What the exercise asks: Reproduce everything in the data from the line containing "Given: Open the dashboard grid view" down to the line containing "Action: pyautogui.click(x=235, y=208)", both of those lines included, with no changes.

Raw records:
++++++

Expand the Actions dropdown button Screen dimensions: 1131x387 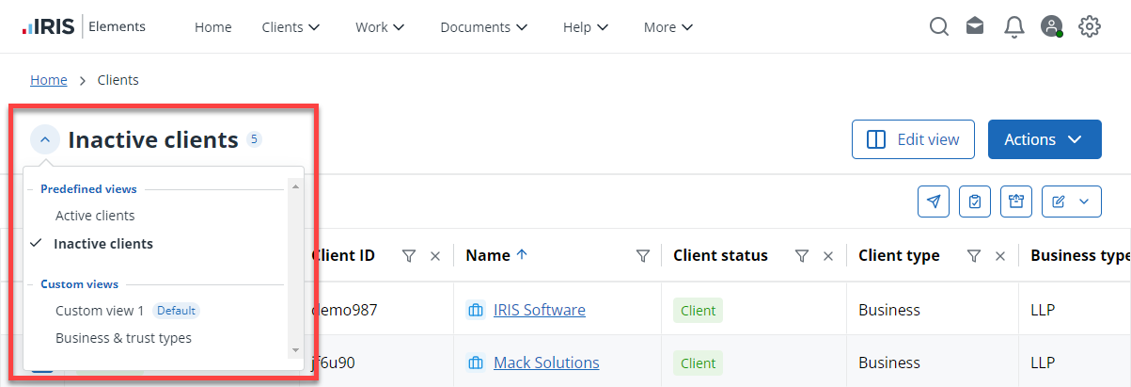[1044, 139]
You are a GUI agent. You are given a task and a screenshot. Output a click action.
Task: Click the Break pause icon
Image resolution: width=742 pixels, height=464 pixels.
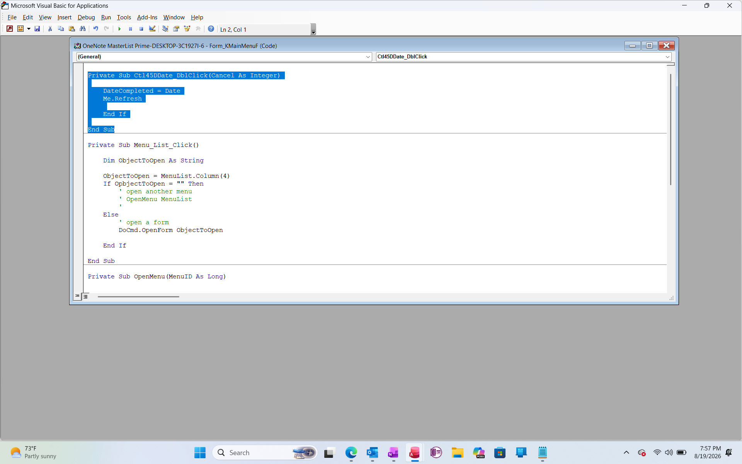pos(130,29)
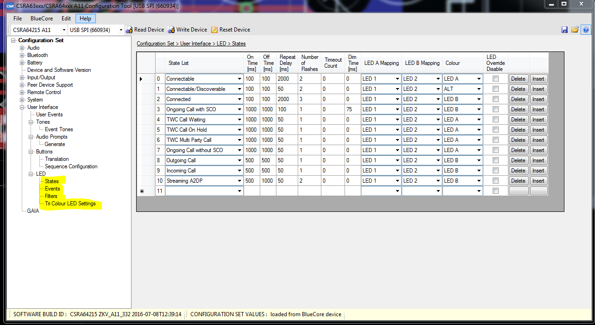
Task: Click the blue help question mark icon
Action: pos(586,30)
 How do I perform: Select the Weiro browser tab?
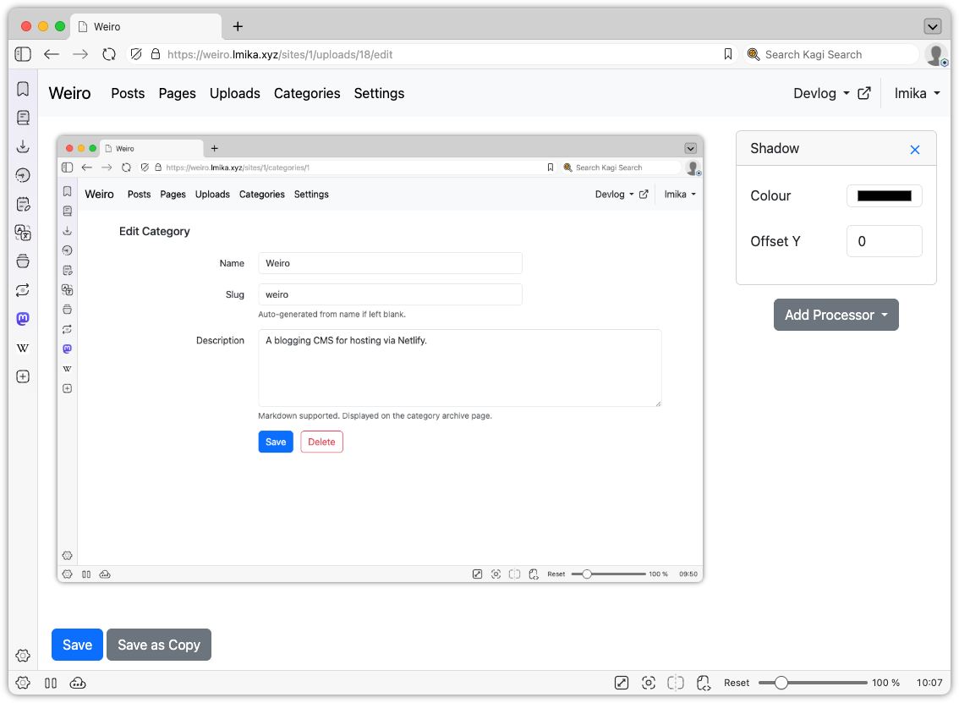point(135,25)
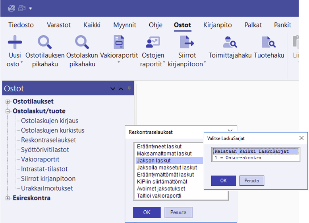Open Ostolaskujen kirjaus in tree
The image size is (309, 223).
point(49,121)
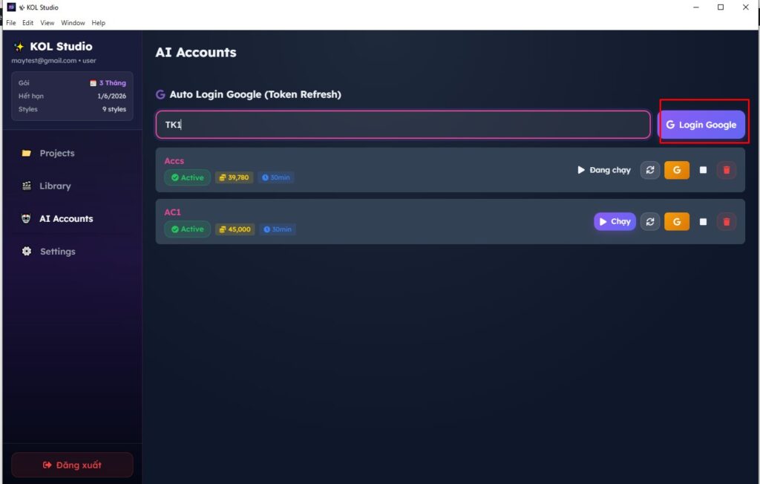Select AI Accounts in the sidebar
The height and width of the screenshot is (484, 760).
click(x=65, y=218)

++++++

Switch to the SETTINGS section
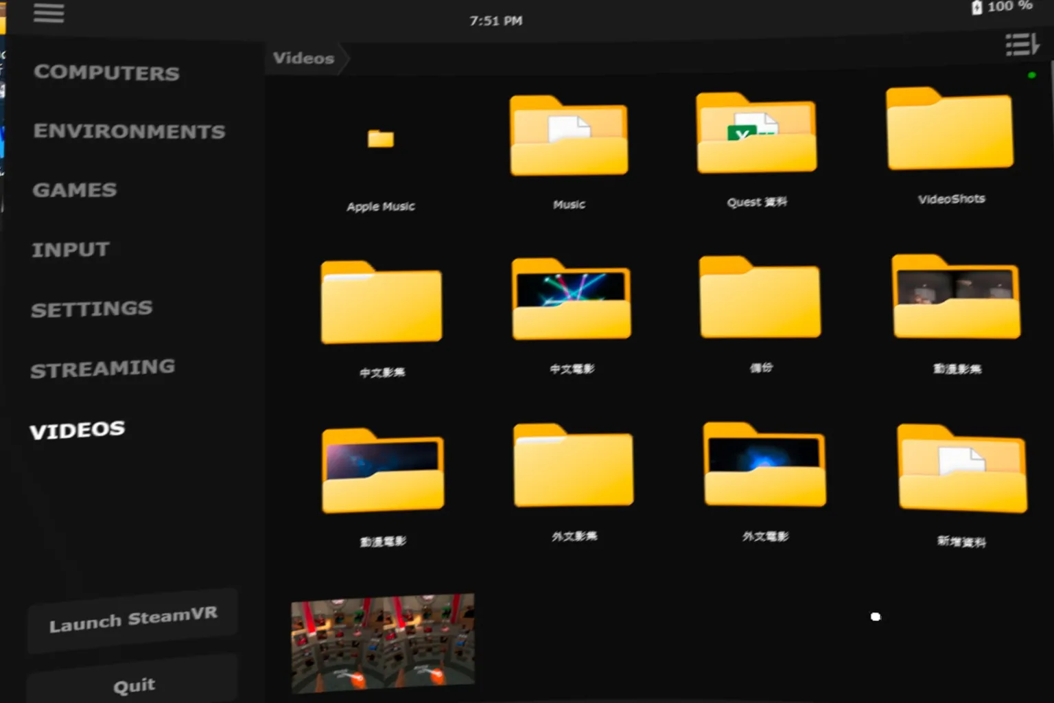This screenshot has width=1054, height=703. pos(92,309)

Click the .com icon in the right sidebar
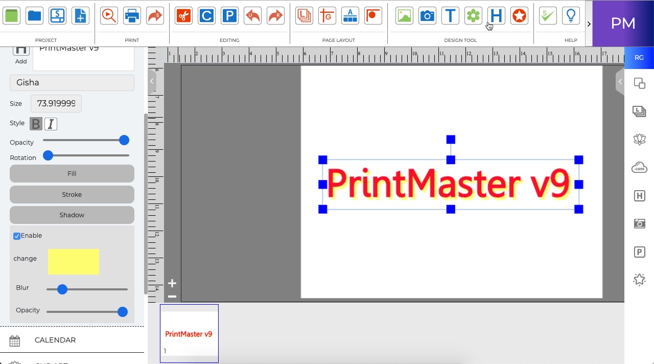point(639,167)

++++++

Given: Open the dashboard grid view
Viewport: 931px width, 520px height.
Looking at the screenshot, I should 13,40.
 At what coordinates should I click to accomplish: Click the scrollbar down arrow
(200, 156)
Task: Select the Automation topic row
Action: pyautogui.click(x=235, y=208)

++++++

Task answer:
Given: Open the dashboard grid view
Viewport: 931px width, 520px height.
Looking at the screenshot, I should 13,40.
 At what coordinates should I click to accomplish: Click the scrollbar down arrow
(200, 156)
Task: Select the Automation topic row
Action: pyautogui.click(x=235, y=208)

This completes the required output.